Companies could use voice to protect customers from fraud and enhance their experience
Your voice could be used in future to prove who you are to companies and cut down on fraud while improving customer experience.
According to Piergiorgio Vittori, global development director of Spitch, a company specialising in voice technology, voice biometrics one of the safest and by far the least biased identity verification methods currently on the market. He said it is much more reliable and accurate then other types of biometrics-based identification.
In a study by IBM last year, two-thirds (67 per cent) of respondents said they feel comfortable using biometric authentication, with the figure rising to 75 per cent when referring to millennials.
Vittori said that he has seen many businesses using voice more and more. “Alexa app for Windows 10 PCs is just one such example. Voice-driven technology will be key to enhancing customer satisfaction over the next decade,” he told UC Today in an interview.
He said that AI-led natural ‘live’ voice authentication, combined with voice-driven automated customer communication, offered the best of both worlds – the enhanced security and first-rate seamless customer service. All delivered in a GDPR-compliant manner.
“Powered by AI, today’s voice technology allows for sensitive information, such as credit card details, to be collected automatically and securely, and to be instantly verified – all outside of the main agent-customer conversation”
“What’s more, with voice biometrics, there no need for the user to share any personal or confidential data to be authenticated – as their voice sample is all that matters,” said Vittori.
AI-driven voice recognition works by ensuring a user’s unique voice (in a natural language live interaction) is compared with the voiceprint stored in a database in real time over the course of the entire conversation, based on numerous parameters: the solution is therefore very difficult to hack, according to Vittori.

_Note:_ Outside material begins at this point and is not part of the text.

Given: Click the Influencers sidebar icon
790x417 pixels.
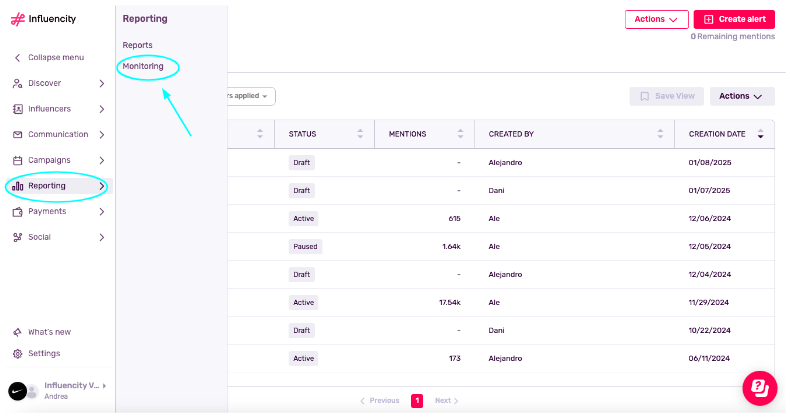Looking at the screenshot, I should click(18, 109).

“AI-led voice verification that happens in a natural ‘live’ voice interaction throughout the conversation, safeguards against any fraudulent activity on the other end of the line. Since there is no set of static data that are required in the interaction and could be recorded, it is incredibly difficult for a fraudster to gain access to someone’s account or profile,” he said.
He added that voice biometrics can also be used actively in the fight against the same fraudsters.
“If an attempted fraud is detected, it is possible to use the audio obtained to create the fraudster’s ‘voice print’, which will then be added to a blacklist of fraudsters”
“The result is that anyone who has been caught committing fraud over the phone will be reported and obviously easily detected in the system at any further attempt,” he said.
Vittori said that some businesses may be under the impression that they can’t implement such a service the way they would like to, due to technical limitations.
“However, these can be overcome and any contact centre, regardless of whether it’s a call centre, human agent, or an IVR, should adopt the voice biometric solution that has more positive impact on the customer experience,” he said.
He added that companies will need to consider privacy and safe data storage.
“Any voice biometric solution should require explicit customer consent to record their voiceprint and companies will need to consider how to store data securely, whether that’s via encryption or another method, and they will need to make sure call recordings, if kept, remain unlinked to a stored voice print,” said Vittori.